**Problem details**
Below are some records. Reproduce them exactly from their first line through the line with "Open the 학자금", inclusive.

**Data excerpts**
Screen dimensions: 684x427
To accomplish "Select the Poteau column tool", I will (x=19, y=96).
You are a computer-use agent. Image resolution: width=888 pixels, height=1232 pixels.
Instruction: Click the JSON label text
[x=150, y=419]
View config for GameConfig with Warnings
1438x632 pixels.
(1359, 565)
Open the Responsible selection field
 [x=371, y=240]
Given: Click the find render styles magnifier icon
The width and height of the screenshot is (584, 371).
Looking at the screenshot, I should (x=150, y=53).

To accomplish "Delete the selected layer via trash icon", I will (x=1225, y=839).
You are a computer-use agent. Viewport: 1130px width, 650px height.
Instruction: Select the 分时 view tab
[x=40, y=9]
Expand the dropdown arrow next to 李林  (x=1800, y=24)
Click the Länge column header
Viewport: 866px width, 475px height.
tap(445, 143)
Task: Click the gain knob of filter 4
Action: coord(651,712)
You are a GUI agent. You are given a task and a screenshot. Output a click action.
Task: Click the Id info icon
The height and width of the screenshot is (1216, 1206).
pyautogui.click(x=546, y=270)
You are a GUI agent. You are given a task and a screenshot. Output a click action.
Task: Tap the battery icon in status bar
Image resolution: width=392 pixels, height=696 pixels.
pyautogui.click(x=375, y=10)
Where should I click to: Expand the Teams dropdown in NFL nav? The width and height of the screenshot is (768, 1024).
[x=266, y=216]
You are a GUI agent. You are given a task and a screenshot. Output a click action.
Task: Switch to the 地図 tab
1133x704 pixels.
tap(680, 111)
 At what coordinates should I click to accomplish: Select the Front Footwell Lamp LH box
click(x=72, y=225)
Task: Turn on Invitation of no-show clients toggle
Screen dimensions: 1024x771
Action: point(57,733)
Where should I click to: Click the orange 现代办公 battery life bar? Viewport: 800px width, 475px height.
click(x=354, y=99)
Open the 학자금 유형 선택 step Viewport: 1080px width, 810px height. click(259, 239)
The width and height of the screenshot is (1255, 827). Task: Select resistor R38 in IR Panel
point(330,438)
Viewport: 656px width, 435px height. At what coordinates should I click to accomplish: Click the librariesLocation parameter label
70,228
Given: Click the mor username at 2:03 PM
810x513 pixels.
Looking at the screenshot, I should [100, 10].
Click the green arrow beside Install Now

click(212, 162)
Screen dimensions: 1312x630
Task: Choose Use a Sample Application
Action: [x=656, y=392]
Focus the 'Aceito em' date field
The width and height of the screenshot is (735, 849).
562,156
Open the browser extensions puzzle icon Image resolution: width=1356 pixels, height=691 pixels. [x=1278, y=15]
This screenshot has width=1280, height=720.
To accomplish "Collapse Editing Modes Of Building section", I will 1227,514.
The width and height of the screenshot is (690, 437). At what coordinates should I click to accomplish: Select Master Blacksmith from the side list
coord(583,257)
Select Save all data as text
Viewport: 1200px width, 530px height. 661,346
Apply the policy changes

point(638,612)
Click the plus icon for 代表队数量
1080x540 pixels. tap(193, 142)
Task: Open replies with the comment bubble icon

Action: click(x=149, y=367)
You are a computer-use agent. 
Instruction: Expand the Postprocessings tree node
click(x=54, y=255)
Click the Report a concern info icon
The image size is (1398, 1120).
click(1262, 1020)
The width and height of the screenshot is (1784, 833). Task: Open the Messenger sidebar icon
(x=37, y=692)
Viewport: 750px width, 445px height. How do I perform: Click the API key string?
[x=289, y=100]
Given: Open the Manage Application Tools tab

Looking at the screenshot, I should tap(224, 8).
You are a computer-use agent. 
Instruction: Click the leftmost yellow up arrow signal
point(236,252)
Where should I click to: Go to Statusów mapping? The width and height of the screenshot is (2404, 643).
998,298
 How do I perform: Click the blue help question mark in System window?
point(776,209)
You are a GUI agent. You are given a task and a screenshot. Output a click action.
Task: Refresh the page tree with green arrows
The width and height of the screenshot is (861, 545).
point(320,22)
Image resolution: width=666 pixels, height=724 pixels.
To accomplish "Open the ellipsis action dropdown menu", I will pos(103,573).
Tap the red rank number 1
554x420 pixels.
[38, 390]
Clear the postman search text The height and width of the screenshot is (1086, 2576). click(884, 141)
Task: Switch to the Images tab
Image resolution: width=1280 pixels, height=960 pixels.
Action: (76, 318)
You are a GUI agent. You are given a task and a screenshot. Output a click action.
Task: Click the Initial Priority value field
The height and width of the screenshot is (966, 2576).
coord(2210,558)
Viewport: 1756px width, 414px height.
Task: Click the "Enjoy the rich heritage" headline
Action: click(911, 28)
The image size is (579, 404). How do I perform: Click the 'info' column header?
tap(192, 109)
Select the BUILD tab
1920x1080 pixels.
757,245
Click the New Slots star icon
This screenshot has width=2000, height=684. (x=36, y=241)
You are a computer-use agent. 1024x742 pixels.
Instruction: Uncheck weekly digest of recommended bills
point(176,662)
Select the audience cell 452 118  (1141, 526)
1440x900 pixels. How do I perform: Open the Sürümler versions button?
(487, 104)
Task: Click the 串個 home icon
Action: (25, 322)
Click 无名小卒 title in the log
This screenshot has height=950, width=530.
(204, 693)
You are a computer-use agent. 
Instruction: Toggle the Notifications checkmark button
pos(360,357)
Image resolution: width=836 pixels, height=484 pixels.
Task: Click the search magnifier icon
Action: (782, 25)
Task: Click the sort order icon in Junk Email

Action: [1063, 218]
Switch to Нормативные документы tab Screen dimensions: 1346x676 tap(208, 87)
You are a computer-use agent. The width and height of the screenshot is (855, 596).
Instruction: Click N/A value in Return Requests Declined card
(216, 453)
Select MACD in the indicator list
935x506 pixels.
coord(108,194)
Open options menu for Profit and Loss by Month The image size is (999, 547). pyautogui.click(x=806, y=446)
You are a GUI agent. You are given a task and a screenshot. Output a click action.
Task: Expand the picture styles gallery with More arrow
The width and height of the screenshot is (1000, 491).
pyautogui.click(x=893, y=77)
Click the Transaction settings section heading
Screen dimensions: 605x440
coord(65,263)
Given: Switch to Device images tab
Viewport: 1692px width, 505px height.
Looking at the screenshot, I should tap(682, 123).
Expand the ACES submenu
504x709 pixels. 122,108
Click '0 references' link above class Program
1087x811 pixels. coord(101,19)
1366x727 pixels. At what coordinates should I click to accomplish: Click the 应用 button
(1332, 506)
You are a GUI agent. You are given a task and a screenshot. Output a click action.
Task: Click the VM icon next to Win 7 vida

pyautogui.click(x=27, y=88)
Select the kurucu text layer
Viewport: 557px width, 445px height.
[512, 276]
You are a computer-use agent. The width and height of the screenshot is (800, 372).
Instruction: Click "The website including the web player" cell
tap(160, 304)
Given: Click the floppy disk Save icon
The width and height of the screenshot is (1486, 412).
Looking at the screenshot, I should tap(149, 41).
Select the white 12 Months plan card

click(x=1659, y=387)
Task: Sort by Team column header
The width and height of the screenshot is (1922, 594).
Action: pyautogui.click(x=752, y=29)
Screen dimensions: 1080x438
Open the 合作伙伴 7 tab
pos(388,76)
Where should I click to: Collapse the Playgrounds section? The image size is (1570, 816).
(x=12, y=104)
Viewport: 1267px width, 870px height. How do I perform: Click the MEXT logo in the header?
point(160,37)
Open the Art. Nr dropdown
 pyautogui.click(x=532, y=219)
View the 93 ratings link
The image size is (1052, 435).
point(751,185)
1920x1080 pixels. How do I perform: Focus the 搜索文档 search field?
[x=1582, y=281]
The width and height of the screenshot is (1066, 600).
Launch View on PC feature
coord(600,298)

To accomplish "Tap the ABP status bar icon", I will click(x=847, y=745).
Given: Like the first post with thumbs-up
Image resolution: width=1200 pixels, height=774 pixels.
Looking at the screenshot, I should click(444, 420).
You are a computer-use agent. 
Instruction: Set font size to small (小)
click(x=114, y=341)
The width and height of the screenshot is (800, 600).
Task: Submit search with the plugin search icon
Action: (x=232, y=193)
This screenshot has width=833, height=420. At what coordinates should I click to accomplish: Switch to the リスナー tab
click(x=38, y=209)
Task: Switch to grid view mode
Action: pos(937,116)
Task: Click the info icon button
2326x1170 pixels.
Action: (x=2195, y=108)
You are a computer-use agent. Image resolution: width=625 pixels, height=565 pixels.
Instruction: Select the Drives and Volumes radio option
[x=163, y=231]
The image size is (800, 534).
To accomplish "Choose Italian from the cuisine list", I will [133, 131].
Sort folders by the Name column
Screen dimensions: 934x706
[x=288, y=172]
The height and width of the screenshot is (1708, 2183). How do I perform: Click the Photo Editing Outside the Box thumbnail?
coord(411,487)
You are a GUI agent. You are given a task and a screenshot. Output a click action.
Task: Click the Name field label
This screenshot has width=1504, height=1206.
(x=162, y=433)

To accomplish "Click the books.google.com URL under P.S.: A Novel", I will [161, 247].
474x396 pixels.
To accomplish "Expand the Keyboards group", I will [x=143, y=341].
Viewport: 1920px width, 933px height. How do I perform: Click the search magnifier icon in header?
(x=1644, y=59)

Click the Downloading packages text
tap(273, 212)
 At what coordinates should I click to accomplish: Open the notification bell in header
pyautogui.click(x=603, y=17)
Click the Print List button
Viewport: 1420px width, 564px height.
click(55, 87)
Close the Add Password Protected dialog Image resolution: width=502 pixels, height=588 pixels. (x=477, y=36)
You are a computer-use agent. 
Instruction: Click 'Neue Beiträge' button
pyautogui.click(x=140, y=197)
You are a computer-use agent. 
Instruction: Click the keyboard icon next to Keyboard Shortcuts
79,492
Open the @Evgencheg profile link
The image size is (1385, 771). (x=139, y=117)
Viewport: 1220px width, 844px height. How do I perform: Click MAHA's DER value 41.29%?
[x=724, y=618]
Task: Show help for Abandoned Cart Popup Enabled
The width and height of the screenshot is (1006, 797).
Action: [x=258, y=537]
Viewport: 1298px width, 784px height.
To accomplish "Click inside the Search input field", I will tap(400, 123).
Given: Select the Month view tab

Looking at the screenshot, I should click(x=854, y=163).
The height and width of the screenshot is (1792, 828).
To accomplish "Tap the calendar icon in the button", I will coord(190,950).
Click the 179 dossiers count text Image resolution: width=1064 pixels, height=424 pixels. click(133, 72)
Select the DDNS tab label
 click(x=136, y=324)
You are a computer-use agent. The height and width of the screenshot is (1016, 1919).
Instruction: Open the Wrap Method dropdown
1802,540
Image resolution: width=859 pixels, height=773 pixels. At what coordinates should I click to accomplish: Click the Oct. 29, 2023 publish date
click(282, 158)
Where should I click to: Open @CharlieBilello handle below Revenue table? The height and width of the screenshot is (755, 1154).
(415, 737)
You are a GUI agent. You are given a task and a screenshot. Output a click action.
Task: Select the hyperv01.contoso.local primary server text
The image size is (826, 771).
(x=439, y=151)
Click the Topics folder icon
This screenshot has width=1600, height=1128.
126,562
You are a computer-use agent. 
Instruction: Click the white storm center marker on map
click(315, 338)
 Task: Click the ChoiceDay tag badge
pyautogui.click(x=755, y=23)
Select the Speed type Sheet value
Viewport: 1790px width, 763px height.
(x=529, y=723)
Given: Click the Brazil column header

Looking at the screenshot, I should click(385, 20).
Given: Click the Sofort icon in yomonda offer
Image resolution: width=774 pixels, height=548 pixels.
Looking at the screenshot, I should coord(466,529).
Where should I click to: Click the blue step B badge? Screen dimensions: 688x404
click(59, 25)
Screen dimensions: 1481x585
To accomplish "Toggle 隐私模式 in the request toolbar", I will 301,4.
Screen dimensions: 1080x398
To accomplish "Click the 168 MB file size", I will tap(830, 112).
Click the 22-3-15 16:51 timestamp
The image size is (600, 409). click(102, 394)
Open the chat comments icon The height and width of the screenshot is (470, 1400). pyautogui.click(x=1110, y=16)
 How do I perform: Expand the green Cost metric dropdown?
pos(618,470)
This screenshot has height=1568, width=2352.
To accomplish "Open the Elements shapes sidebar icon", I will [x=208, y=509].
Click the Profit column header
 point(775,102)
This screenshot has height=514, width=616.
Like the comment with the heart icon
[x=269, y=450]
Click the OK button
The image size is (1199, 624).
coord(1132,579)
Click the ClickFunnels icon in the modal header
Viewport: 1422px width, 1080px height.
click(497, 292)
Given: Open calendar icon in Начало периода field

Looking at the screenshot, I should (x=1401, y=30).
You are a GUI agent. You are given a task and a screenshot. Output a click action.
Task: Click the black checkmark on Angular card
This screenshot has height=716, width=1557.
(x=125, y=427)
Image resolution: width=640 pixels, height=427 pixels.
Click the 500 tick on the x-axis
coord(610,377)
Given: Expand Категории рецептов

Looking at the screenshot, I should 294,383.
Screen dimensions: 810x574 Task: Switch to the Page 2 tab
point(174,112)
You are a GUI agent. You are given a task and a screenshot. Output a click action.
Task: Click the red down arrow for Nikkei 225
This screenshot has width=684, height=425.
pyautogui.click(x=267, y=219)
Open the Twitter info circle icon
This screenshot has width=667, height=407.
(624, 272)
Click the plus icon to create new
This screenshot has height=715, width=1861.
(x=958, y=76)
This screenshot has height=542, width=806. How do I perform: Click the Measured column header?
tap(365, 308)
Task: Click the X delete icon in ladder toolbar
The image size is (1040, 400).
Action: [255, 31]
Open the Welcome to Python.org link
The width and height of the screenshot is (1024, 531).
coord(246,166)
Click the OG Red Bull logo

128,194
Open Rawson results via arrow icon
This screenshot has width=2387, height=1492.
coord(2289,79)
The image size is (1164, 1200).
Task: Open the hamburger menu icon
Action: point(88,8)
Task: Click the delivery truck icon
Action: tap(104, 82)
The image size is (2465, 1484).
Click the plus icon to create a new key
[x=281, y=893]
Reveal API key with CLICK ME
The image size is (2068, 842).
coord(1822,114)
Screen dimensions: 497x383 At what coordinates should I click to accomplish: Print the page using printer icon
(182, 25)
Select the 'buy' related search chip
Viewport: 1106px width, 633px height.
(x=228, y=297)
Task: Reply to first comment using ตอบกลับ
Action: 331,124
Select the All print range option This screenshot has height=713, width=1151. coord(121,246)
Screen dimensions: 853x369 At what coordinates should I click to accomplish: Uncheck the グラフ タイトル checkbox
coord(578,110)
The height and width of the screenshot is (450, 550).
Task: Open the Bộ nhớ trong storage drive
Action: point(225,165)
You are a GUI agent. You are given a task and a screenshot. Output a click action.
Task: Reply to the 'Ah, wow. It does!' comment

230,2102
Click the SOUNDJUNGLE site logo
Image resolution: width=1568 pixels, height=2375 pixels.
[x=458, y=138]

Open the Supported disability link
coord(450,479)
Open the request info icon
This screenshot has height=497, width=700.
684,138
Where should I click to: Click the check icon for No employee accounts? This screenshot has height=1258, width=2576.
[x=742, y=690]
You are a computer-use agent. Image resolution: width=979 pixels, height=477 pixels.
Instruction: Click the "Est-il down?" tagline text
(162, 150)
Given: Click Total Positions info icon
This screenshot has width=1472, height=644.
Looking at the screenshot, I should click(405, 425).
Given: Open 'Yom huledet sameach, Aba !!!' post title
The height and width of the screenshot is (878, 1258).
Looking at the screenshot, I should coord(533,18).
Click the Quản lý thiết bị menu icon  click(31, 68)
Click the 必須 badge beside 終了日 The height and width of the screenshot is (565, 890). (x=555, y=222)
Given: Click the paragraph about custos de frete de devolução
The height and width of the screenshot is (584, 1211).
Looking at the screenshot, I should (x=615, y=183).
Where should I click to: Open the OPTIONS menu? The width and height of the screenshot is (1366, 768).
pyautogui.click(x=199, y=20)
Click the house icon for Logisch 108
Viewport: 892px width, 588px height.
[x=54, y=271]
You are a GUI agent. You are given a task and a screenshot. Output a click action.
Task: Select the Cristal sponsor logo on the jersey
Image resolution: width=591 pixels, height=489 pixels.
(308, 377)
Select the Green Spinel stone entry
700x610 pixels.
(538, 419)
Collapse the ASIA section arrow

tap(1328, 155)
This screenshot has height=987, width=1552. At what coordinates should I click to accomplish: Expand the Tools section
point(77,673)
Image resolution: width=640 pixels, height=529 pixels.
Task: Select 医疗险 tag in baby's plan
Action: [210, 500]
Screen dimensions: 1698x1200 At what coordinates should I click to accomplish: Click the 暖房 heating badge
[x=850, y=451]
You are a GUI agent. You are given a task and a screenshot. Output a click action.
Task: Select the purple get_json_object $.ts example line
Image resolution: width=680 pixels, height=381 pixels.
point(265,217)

**Your solution**
Screen dimensions: 684x427
To accomplish "Select the Poteau column tool", I will (x=19, y=96).
You are a computer-use agent. Image resolution: width=888 pixels, height=1232 pixels.
Instruction: Click the JSON label text
[x=150, y=419]
View config for GameConfig with Warnings
1438x632 pixels.
(1359, 565)
Open the Responsible selection field
 [x=371, y=240]
Given: Click the find render styles magnifier icon
The width and height of the screenshot is (584, 371).
Looking at the screenshot, I should (x=150, y=53).

To accomplish "Delete the selected layer via trash icon", I will (x=1225, y=839).
You are a computer-use agent. Viewport: 1130px width, 650px height.
Instruction: Select the 分时 view tab
[x=40, y=9]
Expand the dropdown arrow next to 李林  (x=1800, y=24)
Click the Länge column header
Viewport: 866px width, 475px height.
tap(445, 143)
Task: Click the gain knob of filter 4
Action: coord(651,712)
You are a GUI agent. You are given a task and a screenshot. Output a click action.
Task: Click the Id info icon
The height and width of the screenshot is (1216, 1206).
pyautogui.click(x=546, y=270)
You are a GUI agent. You are given a task and a screenshot. Output a click action.
Task: Tap the battery icon in status bar
Image resolution: width=392 pixels, height=696 pixels.
pyautogui.click(x=375, y=10)
Where should I click to: Expand the Teams dropdown in NFL nav? The width and height of the screenshot is (768, 1024).
[x=266, y=216]
You are a GUI agent. You are given a task and a screenshot. Output a click action.
Task: Switch to the 地図 tab
1133x704 pixels.
tap(680, 111)
 At what coordinates should I click to accomplish: Select the Front Footwell Lamp LH box
click(x=72, y=225)
Task: Turn on Invitation of no-show clients toggle
Screen dimensions: 1024x771
Action: point(57,733)
Where should I click to: Click the orange 现代办公 battery life bar? Viewport: 800px width, 475px height.
click(x=354, y=99)
Open the 학자금 유형 선택 step Viewport: 1080px width, 810px height. click(259, 239)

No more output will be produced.